**Assigned task**
Everything in the listing below should be written out again exactly, except the pictures.

•••••

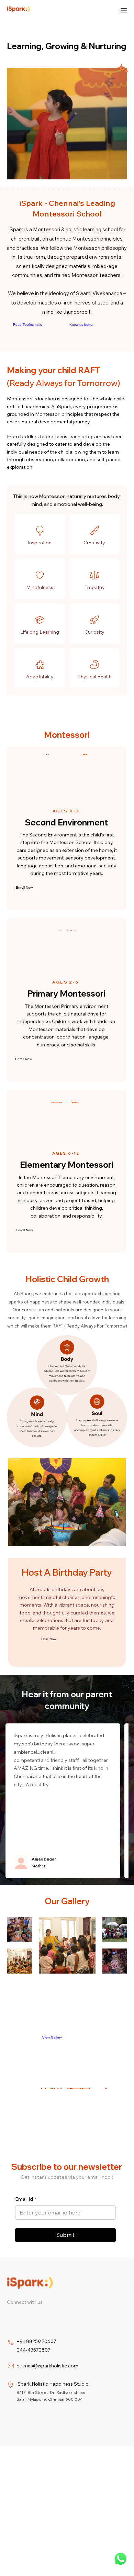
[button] (115, 171)
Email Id (25, 2199)
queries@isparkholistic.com (47, 2366)
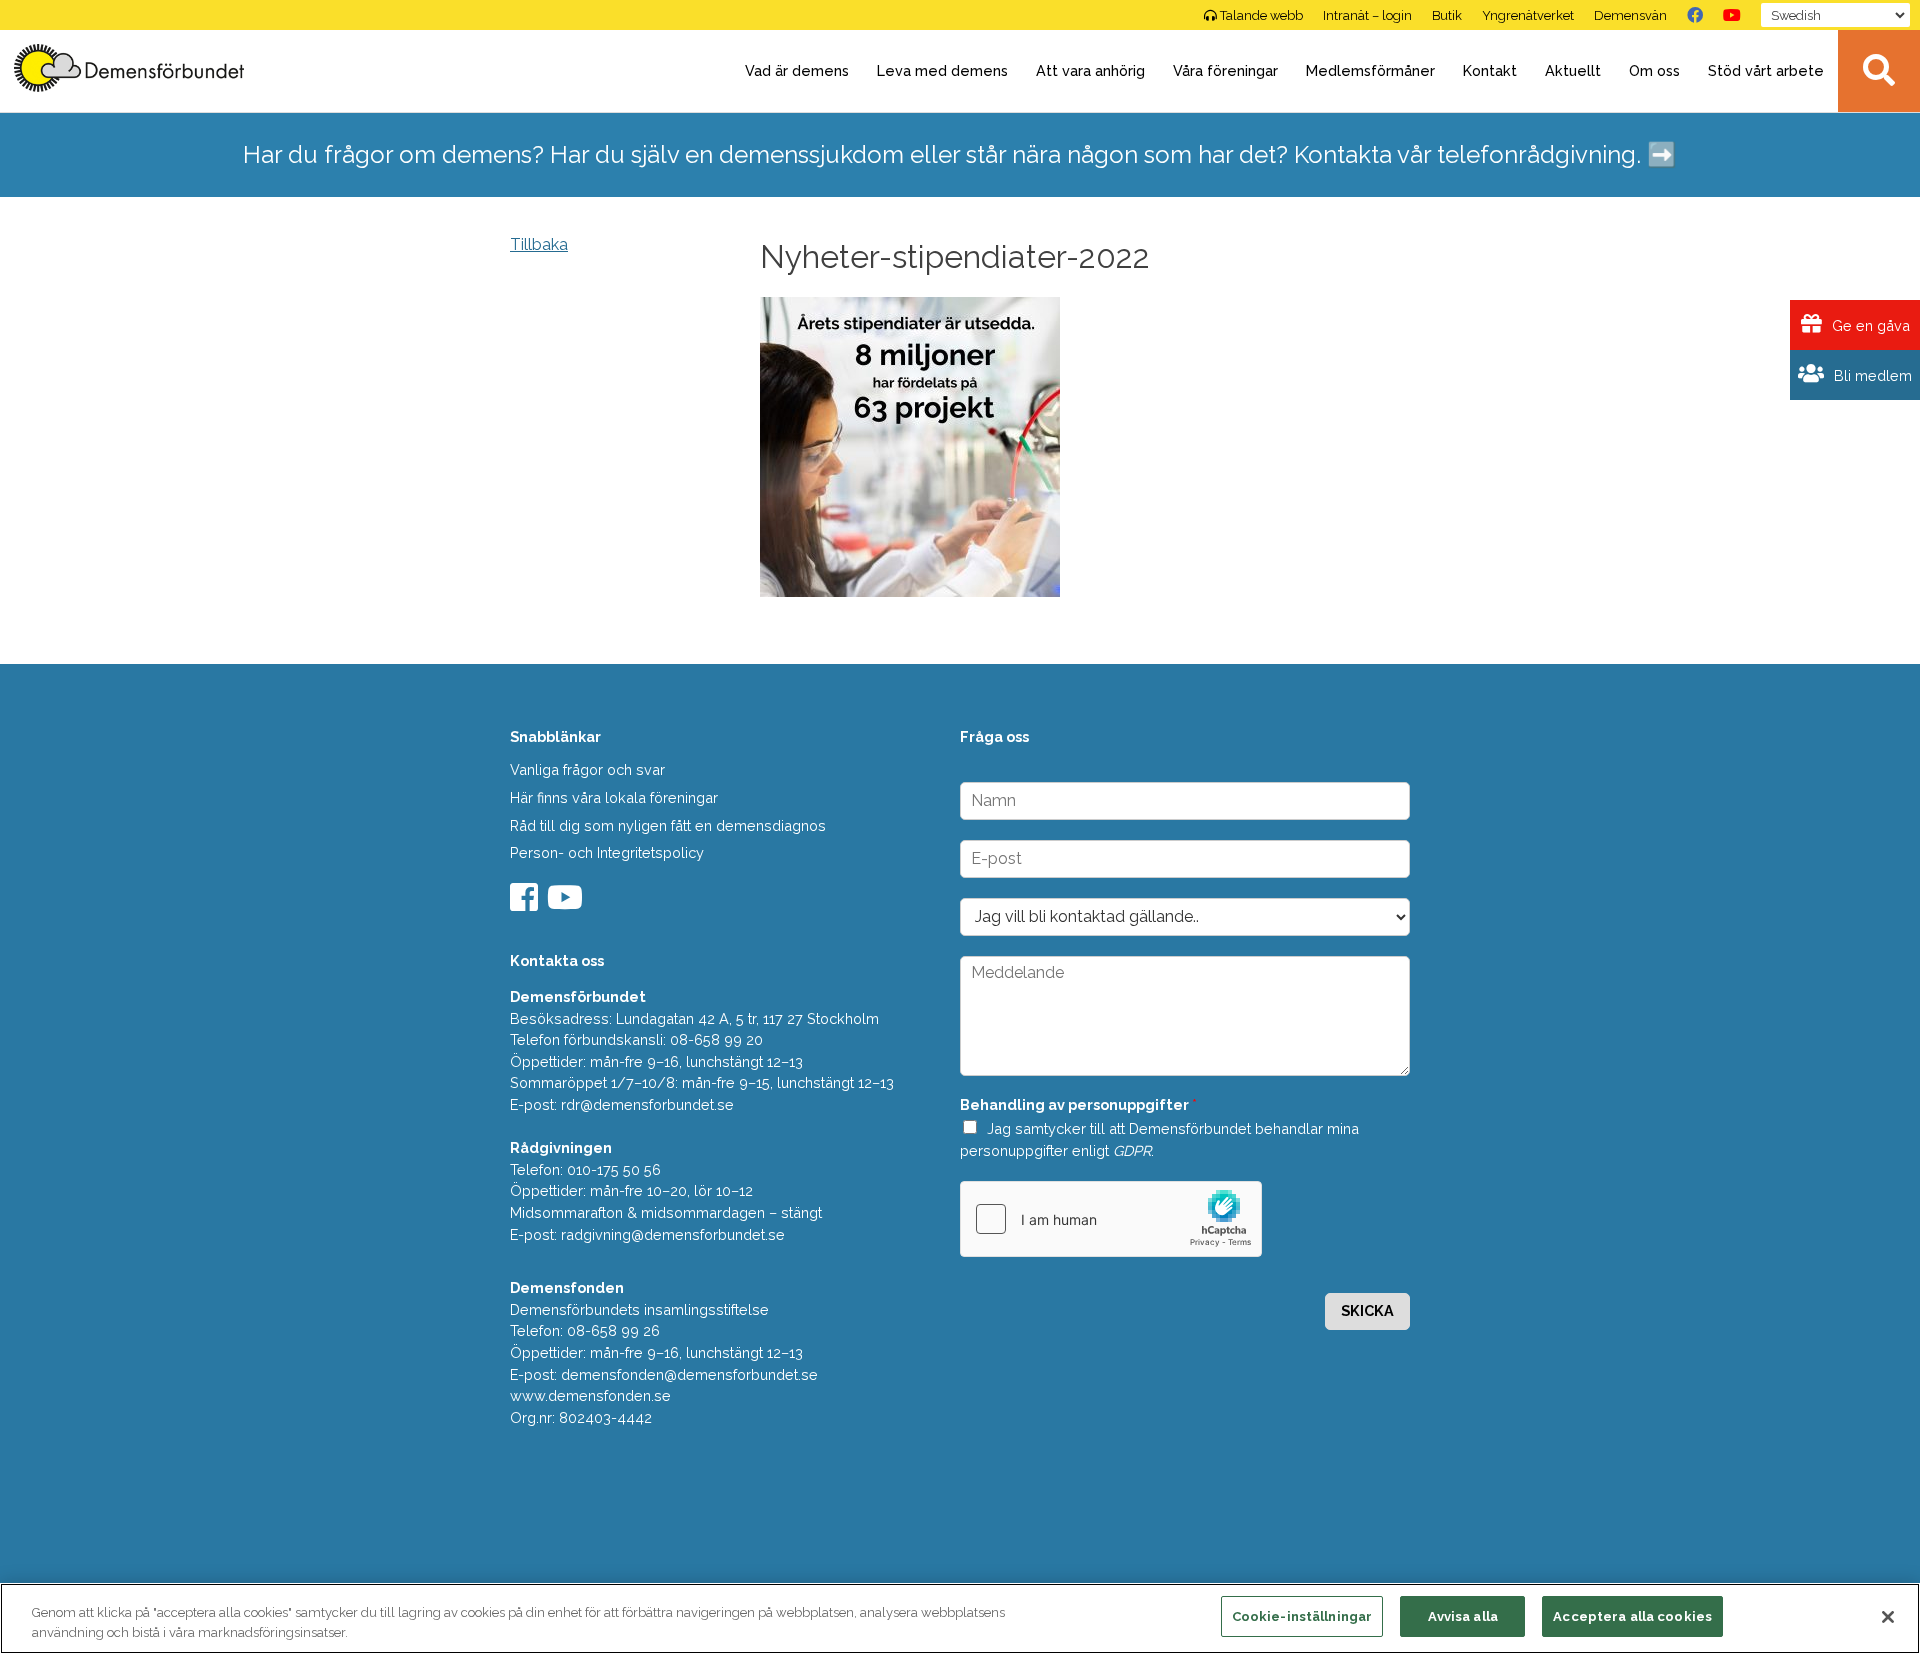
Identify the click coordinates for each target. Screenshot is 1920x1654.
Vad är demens (797, 70)
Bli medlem (1871, 375)
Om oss (1654, 70)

•••••

**Exercise result**
[button] (115, 171)
Email Id (25, 2199)
queries@isparkholistic.com (47, 2366)
Identify the click coordinates for each target. Screenshot is 1920x1654.
Vad är demens (797, 70)
Bli medlem (1871, 375)
Om oss (1654, 70)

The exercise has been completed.